Congratulations! You’ve taken the first step toward financial freedom!

One of our Consumer Advocates will be contacting you shortly to set up your consultation wtih Reese Baker of Baker & Associates.

If you would like to see if somebody is available to speak to you immediately, we encourage you to call us at: (877) 349-1309.

So you know it’s us, our number will appear on your caller ID as:
(800) 510-6420

If we happen to miss you, be sure to call us back at: (877) 349-1309!

In the meantime, if you would like to visit this attorney’s web site, please go to http://www.bakerassociates.net.

It sure looked like a recommendation (Consumer Advocates! Yay!), and it appeared to have been made based on all of the information my friend provided.

So it wasn’t really a recommendation. So my friend didn’t have to provide all that information. So nobody at Total Bankruptcy really knows whether any of the lawyers who are paying for recommendations oops referrals is worth a damn.

Is the test whether the terms of service (nudge nudge wink wink) describe it as a recommendation? Is the test what is happening behind the scenes? If a site is called “Total Bankruptcy Attorney Recommendations” but functions like TotalBankruptcy.com, are lawyers using it off the hook because, despite all appearances to the contrary, they are not paying for recommendations?

Or is the test whether it looks like a recommendation to the client?

What makes sense? Isn’t the point of the rule that clients shouldn’t be misled into thinking that they are getting a recommendation based on their needs, rather than based on payments by the lawyer? Because that’s exactly how Total Bankruptcy looked to my friend.

And also to me.

These Connecticut lawyers aren’t being “persecuted,” they’re being punished for participating in what should have appeared to them to have been a marketing scheme of dubious legitimacy at best.

Outsource your marketing, outsource your ethics.

2 Comments

  1. Given how other rules regarding attorney advertising have been getting struck down when challenged I wonder about this one as well.

  2. Alas, as a licensed Connecticut attorney, I must say that the rules are quite clear. At least, after the fact. What I mean to say is that, when questions are posed to state bar counsel, the answer is ALWAYS “we don’t give prosepective advice”. No, you must ask for an advisory opinion.

    What I mean to say is this, the rules aren’t always clear. There were many Connecticut attorneys asking whether such “referrals” or “recommendations” or pay-per-click advertising ran afoul the rules. No one really know, though we suspected that it MIGHT.

    The word MIGHT is an impressive word because it can denote the slightest of possibilities, the most infitesimal, itty-bitty, maybe chance… You see, the real problem here is that the opinion reaches to pay-per-click ads, it is still not perfectly clear whether the bar will pursue those who pay for such ads as well. After all, pay-per-click is CLEARLY a fee for referral, recommendation, or the like, is it not?
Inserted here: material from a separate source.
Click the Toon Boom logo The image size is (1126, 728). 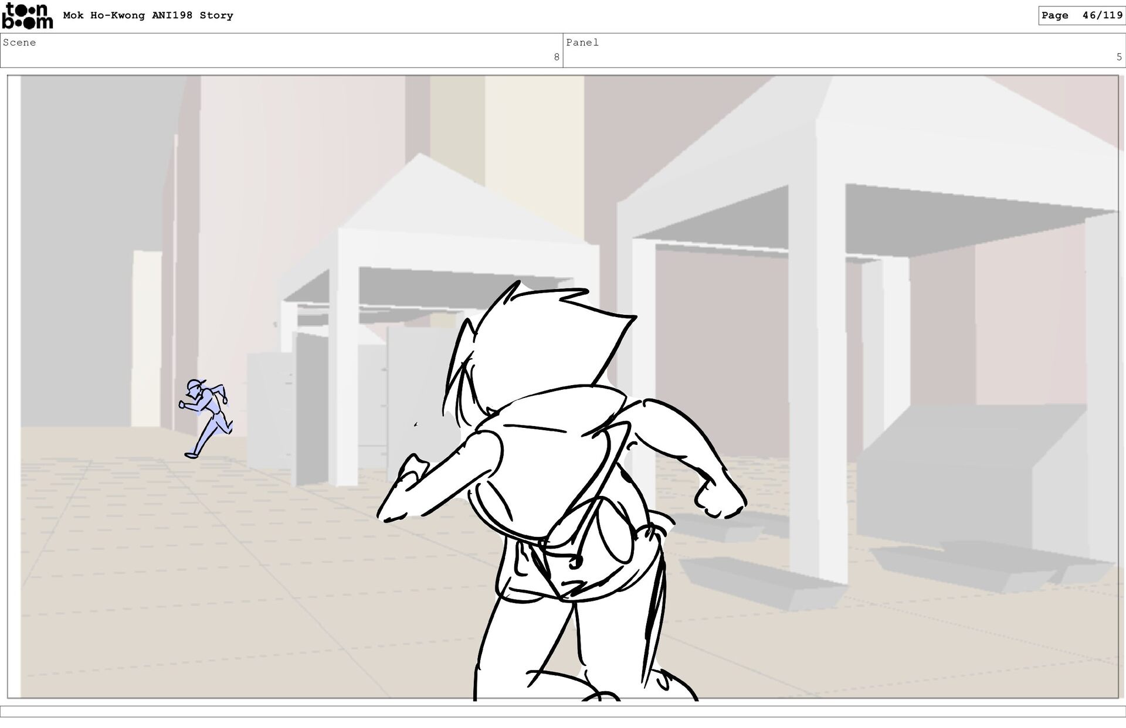27,15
    I know, I know. Of course it is not. Ah, but the question still lingers in the hearts of some CT attorneys. When will we know for sure? When we are grieved?
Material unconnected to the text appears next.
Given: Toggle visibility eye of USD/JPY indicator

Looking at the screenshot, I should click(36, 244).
    I say this because CT is still uncertain on how the attorney advertising rules apply to social media marketing sites such as AVVO, LinkedIn, and even Facebook, Myspace, and the like. The ultimate problem is likely two-fold: lack of money for advice / enforcement AND the speed at which technology is advancing (being much faster than lawyering advances I fear).
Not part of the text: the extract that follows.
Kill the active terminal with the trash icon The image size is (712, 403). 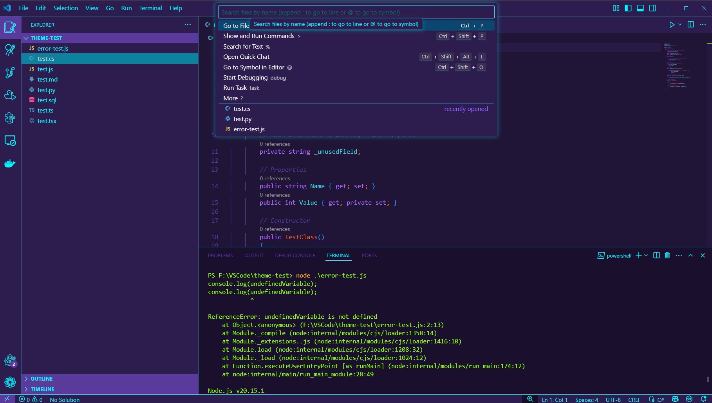[x=667, y=255]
    I am not certain how we should view such referral services. Inherently, I dislike them (as I continually drone “gentlemanly profession” that should be no surprise). That being said, I also feel that these fellows of the profession were wronged by a system that refuses to provide advice on how it might interpret rules except through a LONG and arduous opinion process…instead the system says, we will know it when we prosecute it.